The governor soon arrived at the restaurant, where he found a big brown bag stuffed with cartons of spicy noodles waiting for him. At that moment, he received a call from State Police Colonel Tim Alben.
“We t
hink we have the suspect.”
The governor’s eyes grew wide. “We’re heading back to Watertown,” he told his driver. “They think they got him.”
There was just one problem — the bag of Thai food. Governor Patrick had a job to do, but he was also a husband and father who had to feed his wife and daughter. He called Diane.
“Honey, you have to meet me just off exit 10 at St. Agatha Parish,” he told her. The governor’s driver took him to Squantum Street in Milton and then to the church on Adams Street, where Patrick jumped out of the vehicle, handed his wife the Thai food, gave her a quick kiss, and sped back to the highway.
Relieved that the lockdown was over, Tracy Munro and her boyfriend went down the street to Lord Hobo, a pub in Inman Square for dinner and a few beers. Munro had read the online chatter from people who were pissed off at the government for suspending their civil liberties for the day.
“What the hell are people upset about?” Munro asked her boyfriend. “I’m extremely proud of the police. I was willing to do whatever they asked me to do.”
Tracy Munro had seen the bloodshed carried out by the bombers at close range.
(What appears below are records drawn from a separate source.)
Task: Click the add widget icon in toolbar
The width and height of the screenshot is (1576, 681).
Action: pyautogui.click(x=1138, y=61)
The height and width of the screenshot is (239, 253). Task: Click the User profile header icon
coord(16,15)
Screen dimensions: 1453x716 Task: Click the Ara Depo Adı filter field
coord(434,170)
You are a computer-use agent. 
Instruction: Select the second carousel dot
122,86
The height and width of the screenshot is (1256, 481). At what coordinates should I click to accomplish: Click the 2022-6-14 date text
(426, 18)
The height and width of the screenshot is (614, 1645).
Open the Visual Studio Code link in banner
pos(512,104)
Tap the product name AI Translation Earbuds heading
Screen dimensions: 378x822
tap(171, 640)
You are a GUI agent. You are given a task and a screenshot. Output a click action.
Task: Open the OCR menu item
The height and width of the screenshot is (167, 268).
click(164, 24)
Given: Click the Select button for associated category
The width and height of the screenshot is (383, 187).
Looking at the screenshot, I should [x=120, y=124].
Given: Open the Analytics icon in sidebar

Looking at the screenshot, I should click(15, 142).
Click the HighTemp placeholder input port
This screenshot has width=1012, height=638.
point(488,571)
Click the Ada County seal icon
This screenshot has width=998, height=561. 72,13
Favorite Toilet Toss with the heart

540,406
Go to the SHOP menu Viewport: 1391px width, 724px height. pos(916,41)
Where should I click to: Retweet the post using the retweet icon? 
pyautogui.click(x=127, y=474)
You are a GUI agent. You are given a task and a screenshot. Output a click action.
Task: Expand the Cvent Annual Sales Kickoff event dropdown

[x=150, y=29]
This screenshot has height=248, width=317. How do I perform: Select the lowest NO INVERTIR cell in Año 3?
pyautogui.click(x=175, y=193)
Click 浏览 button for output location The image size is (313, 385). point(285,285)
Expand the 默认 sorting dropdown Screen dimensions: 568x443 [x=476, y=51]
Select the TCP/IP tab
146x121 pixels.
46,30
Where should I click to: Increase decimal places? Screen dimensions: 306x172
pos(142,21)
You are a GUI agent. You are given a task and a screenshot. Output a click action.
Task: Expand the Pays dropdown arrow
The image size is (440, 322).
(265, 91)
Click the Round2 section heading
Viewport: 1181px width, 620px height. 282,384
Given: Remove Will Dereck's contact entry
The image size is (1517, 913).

She was still very shaky over what she had witnessed, and the lockdown had only added to her stress. When she went to relax at the restaurant, she left Stella with her dad, as there was no need to disrupt the child’s night. But her girl was safe, and that was what mattered most.
Munro was also trying to cope with her newfound notoriety as her story had been reported in the press, and friends were now flooding her Facebook page with messages of support. They were calling her a hero.
Hero? Munro thought. I can barely keep it together. All I know is that I’m alive and I’m scared.